### What the task asks
Collect all lines containing the word "This" from the data.

:: Source information

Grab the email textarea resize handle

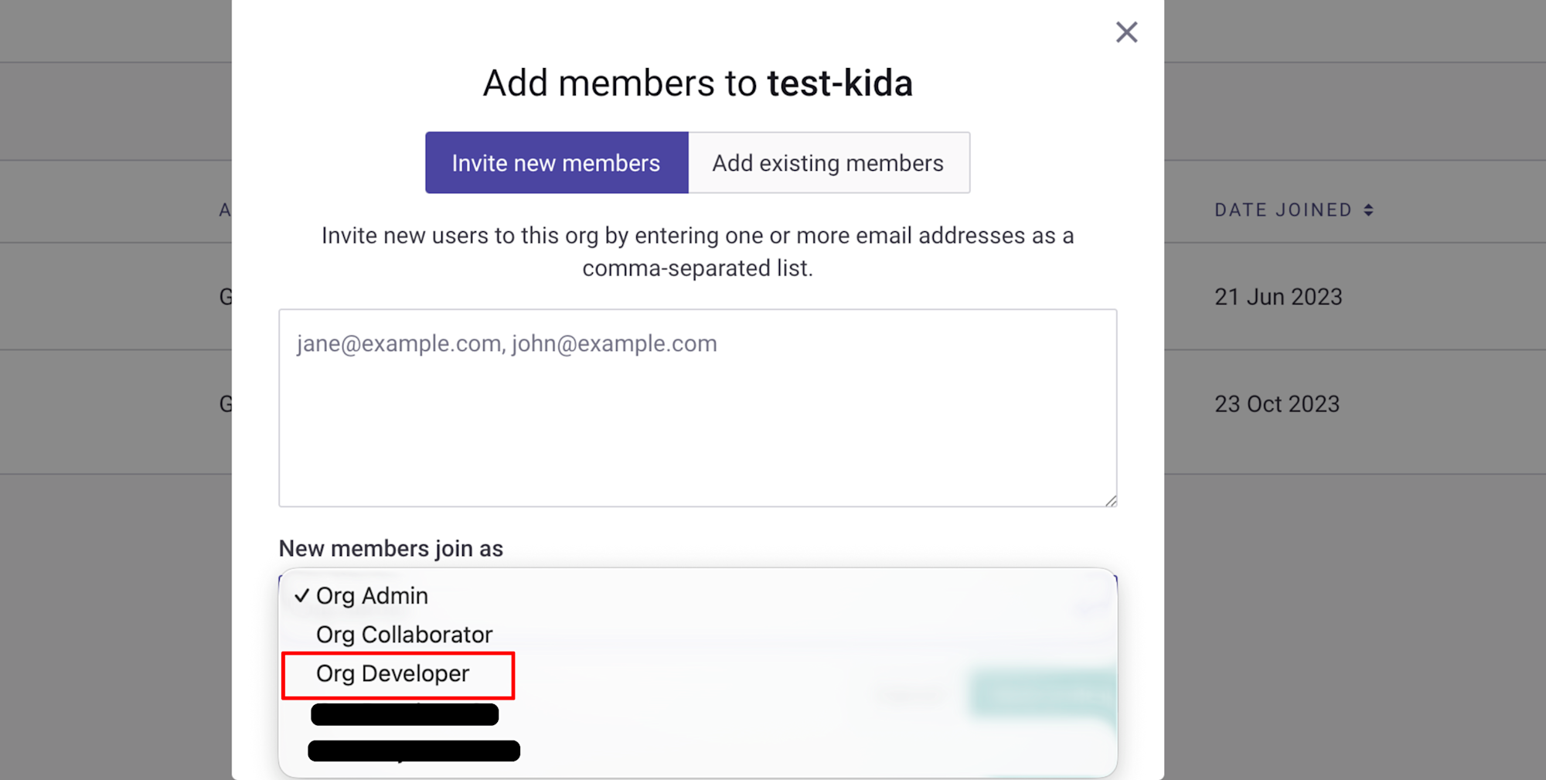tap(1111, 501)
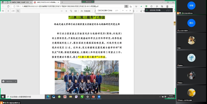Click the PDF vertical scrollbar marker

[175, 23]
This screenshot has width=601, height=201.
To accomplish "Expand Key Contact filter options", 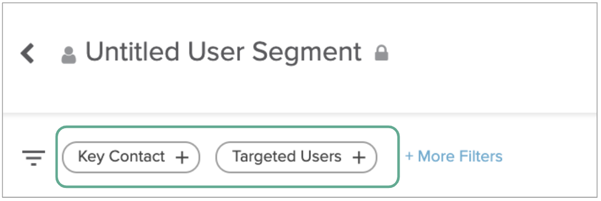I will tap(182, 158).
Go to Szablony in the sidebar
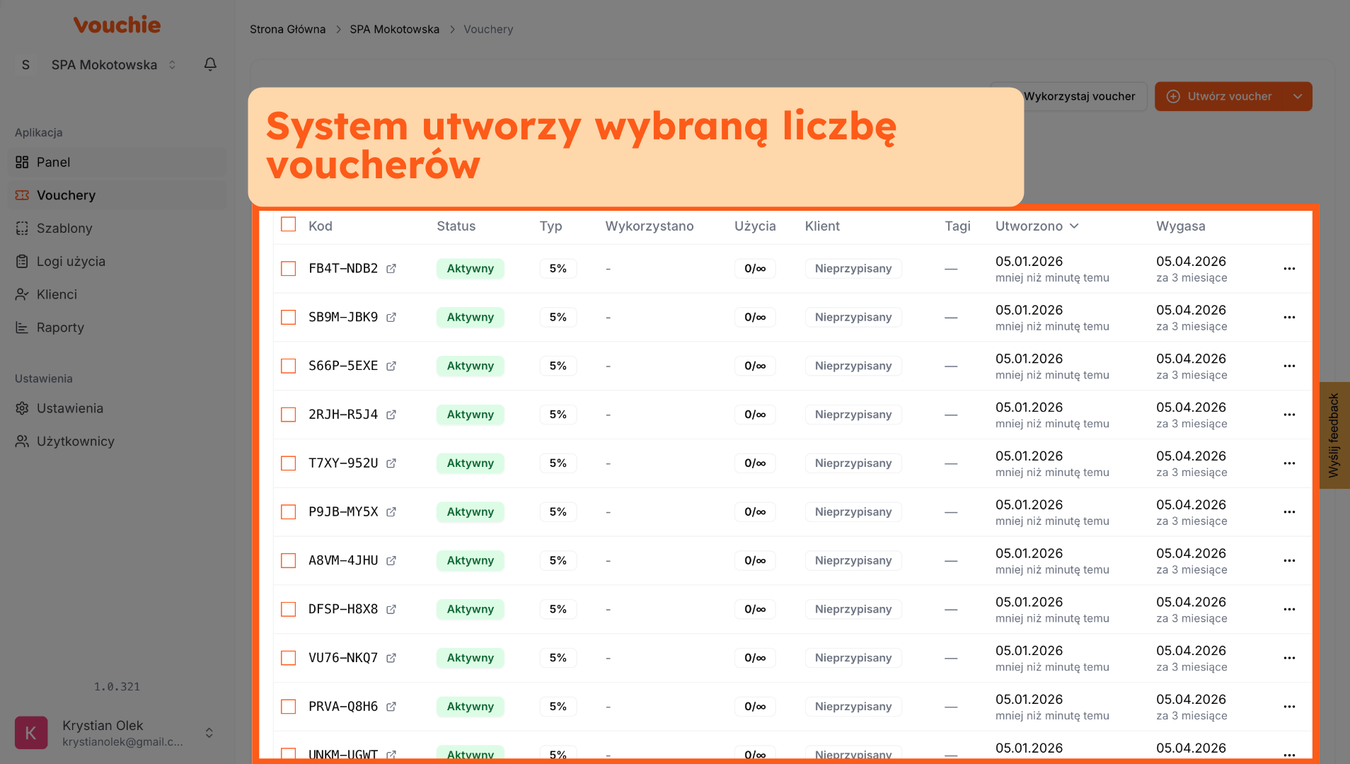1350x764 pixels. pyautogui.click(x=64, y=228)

::::
:: Source information

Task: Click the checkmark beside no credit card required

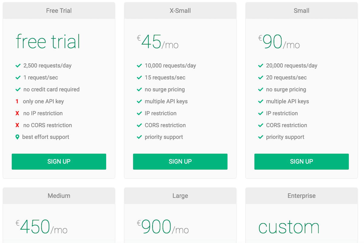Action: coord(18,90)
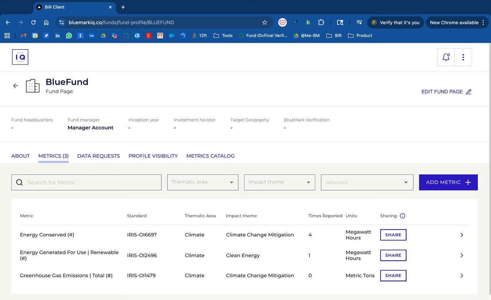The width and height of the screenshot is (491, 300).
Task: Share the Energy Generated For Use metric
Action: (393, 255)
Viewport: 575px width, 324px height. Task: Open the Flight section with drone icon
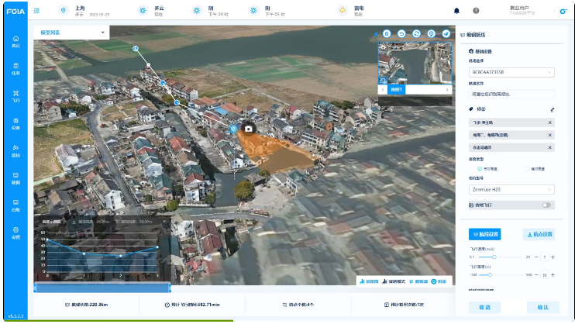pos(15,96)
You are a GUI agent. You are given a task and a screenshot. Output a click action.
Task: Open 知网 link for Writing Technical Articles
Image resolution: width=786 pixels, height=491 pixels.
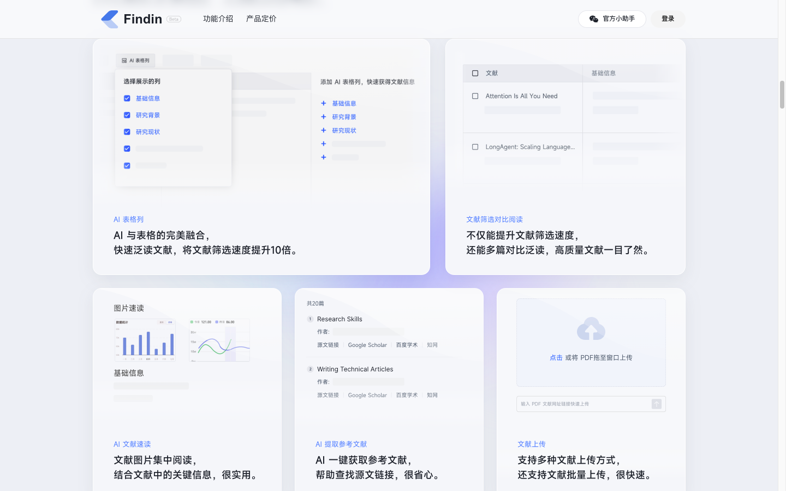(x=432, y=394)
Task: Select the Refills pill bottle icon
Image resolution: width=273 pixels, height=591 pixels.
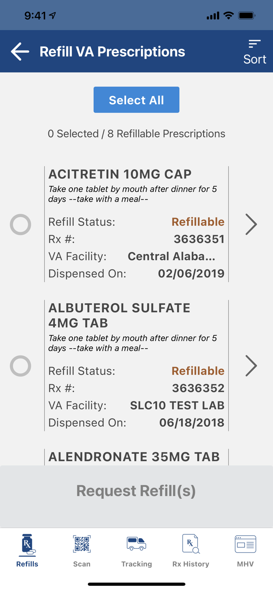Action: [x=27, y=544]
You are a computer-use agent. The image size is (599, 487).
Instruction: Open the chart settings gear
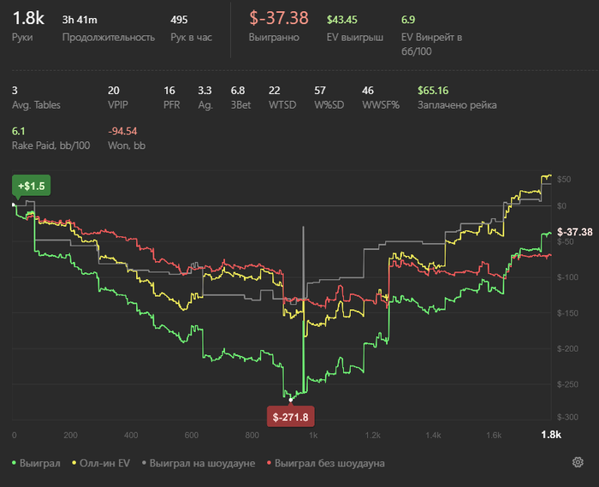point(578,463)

::::
:: Source information

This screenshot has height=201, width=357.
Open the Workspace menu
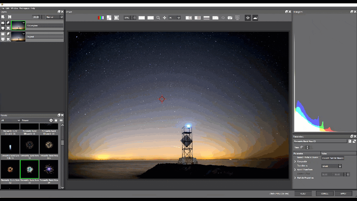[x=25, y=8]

::::

### Response area
This screenshot has width=601, height=201.
This screenshot has height=201, width=357.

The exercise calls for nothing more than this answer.